[mpeg-OTspec] OFF "cv01"-"cv99", and a more general question

Peter Constable petercon at microsoft.com
Fri Mar 13 16:45:46 CET 2009


To be more precise, Lookup tables operate on glyphs, but they are triggered by OT features, and features are attributed in the client to characters. So, I don't think there's any break in philosophy. The only innovation along this line is to introduce a Feature Parameters table that includes character information indicating what character(s) the feature is applicable to. But again, this is connected to the features, not lookups, and so is applied to the character level.

If two cvXX features are applicable to the same character and both are applied to the same string, then lookups associated with both features will be processed over that string, and the interaction of the lookups is determined by the content and relative order of those lookups as determined by the font developer. (I think it wouldn't really make sense to have two cvXX features applicable to the same character, though.)

The character information provided in the (optional) feature parameters table is intended for use by the client in determining UI behavior (should the client wish to use it).

As for comments about OT Layout in comparison with GX, let me offer a different perspective: Dave wrote, "[O]ne of the principal advantages of the GX approach is that a developer does not need to know any of the details described in the previous sections." The assertion of developers not needing to know various details is true of *software* developers, but certainly not true of font developers. So, there's just a transfer of burden.

Also, the comparison at this point is not an apples-to-apples comparison: he's comparing the OT font format with the GX line-layout implementation. If a developer is presented with nothing more than the GX font format, e.g. if implementing support for TrueType GX fonts on Windows or Linux, then there are additional details (granted, not exactly all the same ones discussed earlier in the paper) they must take into consideration than if they were developing an app in a context in which GX line layout already existed. A software developer creating an implementation of GDEF, GSUB and GPOS tables has certain additional work; and a software developer creating an implementation of the feat, mort, and prop tables has certain additional work; it's just different work in each case. I think a more even comparison with GX layout and ATSUI would be GDI text, WPF, DirectWrite or similar APIs: developers writing at these levels just need to know how to use the APIs correctly, and most or all of the details are handled for them.

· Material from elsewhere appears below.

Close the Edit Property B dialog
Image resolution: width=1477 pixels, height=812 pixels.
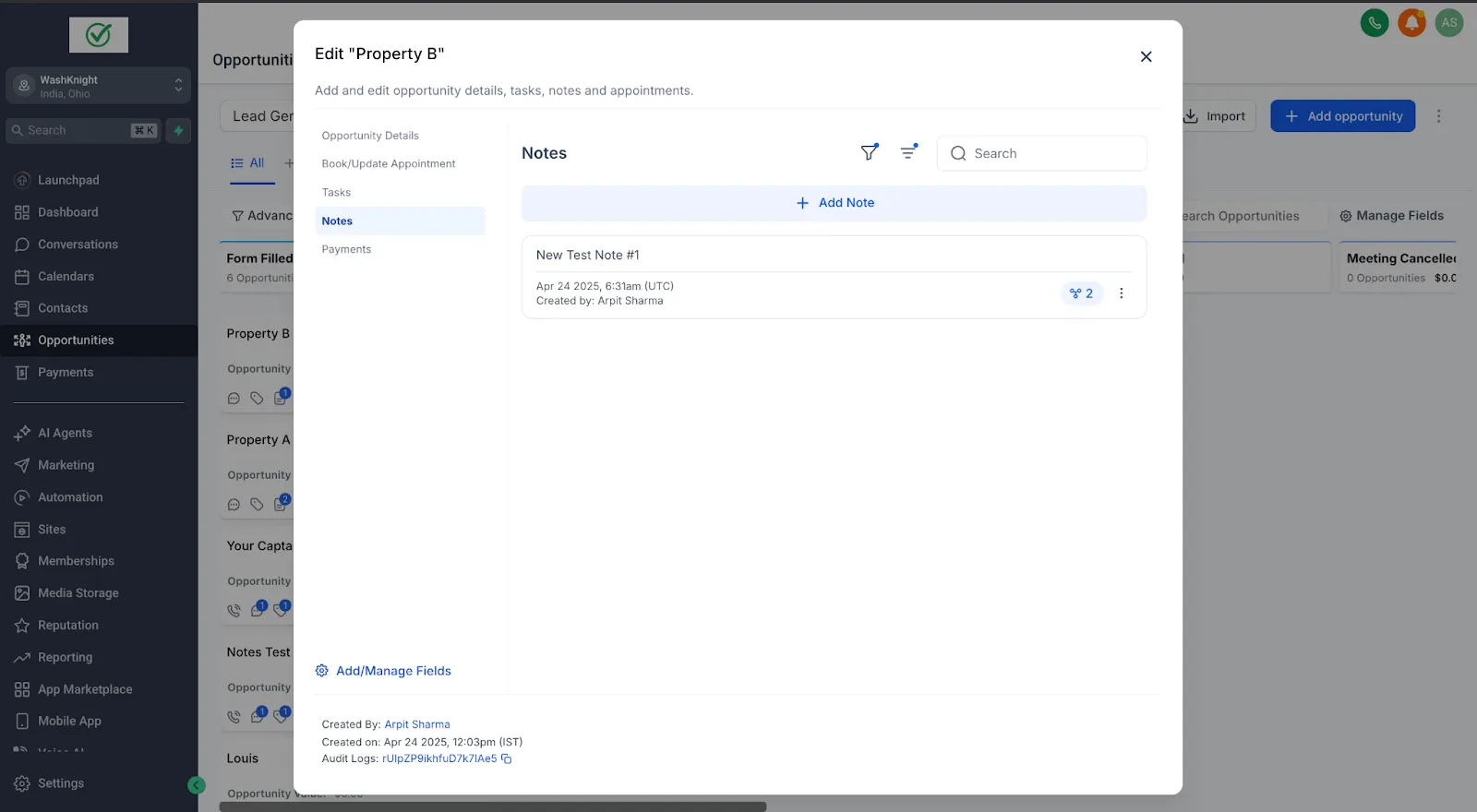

I won't comment on dead ends-this isn't an appropriate forum for that.


Peter

From: mpeg-OTspec at yahoogroups.com [mailto:mpeg-OTspec at yahoogroups.com] On Behalf Of karstenluecke
Sent: Friday, March 13, 2009 5:13 AM
To: mpeg-OTspec at yahoogroups.com
Subject: [mpeg-OTspec] OFF "cv01"-"cv99", and a more general question


Character Variants (cv01-cv99)

So far, OT layout tables operate on glyph level, not on character level. Once 'cmap' has mapped codepoints to GIDs, the character level is completely ignored. Now character variants smuggle in character level information (optionally?) which seems to "break" the OTL philosophy.
That you suggest doing it is interesting though because it indicates that typographic layout behavior may require more than glyph level information and that OT's inherent neglect of the character level (like paragraph, line, word boundaries) makes it hard or impossible to do certain things.

How is this to be implemented? I could imagine that 'cvXX' features that relate to the same character would be treated as mutually exclusive (a UI could automatically group 'cvXX' features that relate to the same source character/GID) while those that relate to different characters could be applied additively. So in effect one would have different groups of 'cvXX' features, within each groups mutually exclusive, but groups are additive to each other.
It could work the same way if no codepoints are provided and glyphs are identified by GID. So I don't really see a need for character level information. But may miss something.
The behavior I sketched implies that 'cvXX' features should NOT interact with each other, as InDesign's implementation of the 'ssXX' features allows. (I am not sure if mutually-exclusive or additive support of 'ssXX' features is considered as "normal" behavior.)

Standardizing what?

You are making OT/OFF a standard. Specifying a font format however is just part one which is of limited use without part two: defining what a text/layout engine is to do with the data a font provides, and what to do before applying behavior defined in layout tables. (So why not add a documentation of what WPF or Uniscribe do, as models for other text/layout engines?)
For example, I heard that people have problems supporting the 'curs' feature / GPOS lookup type 3. And some minutes ago I found Mr Opstad's old document "Comparing GX Line Layout and OpenType layout" (http://developer.apple.com/textfonts/WhitePapers/GXvsOTLayout.html) which, in the last section "The system support question", pointed out this conceptual flaw already in 1997, and as far as I see nothing has changed about it. (Btw, OT layout tables seem to be dead end when it comes to complex layout behavior, which is nicely illustrated in the Opstad-paper's comparison of GX's "state machines" vs OT's mere "string matches" in the sections "Contextual"/"Ligature"/"Insertion".)